Many, especially "reformists," feel a sense of exuberance or invincibility while speaking of "home-grown economic reform" in conjunction with previous or existing macroeconomic key areas or factors especially associated with financial sectors. This is while other main actors, such as banks seem preoccupied with digitisation as the answer to many of their problems, something that is also big in the policy circles.
Clearly, the reform is wide-ranging and ambitious, but it is important to ask if it is attempting more than it can process and understand. A big part of the enthusiasm revolves around digitisation. Particularly, these are areas such as artificial intelligence, big data and the fusion and reliance of technology with almost every discipline.
One of these disciplines is finance. It is a part of the economy that has not been explored and, in turn, does not contribute as much to the economy. Regarding the use of technology, our financial system is outdated and operating in a world of smartphones.
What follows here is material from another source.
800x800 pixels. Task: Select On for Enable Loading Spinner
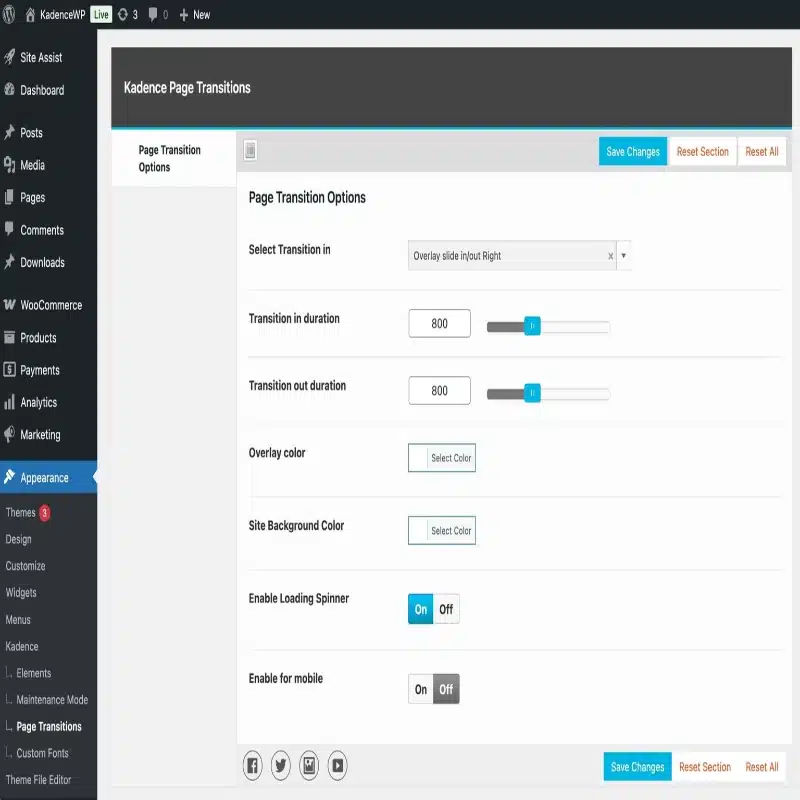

Is the industry ready to change then, from a people and process perspective?
A notable observation to be made here is that disrupting the financial sector is way beyond the traditional banking services we associate it with. Banking is finance, but finance is not exclusively banking. The latter deals mostly with savings and lending, but finance considers a whole range of factors such as investments and redistribution of risk. This is why advances in computer technology affect how decisions in financing and risk management are made, substantially affecting the distribution of resources in an economy.
In Ethiopia, finance is usually associated with accounting or bookkeeping, but it incorporates numerous areas of science and social fields. Banks are just the tip of the iceberg when we discuss financial revolutions.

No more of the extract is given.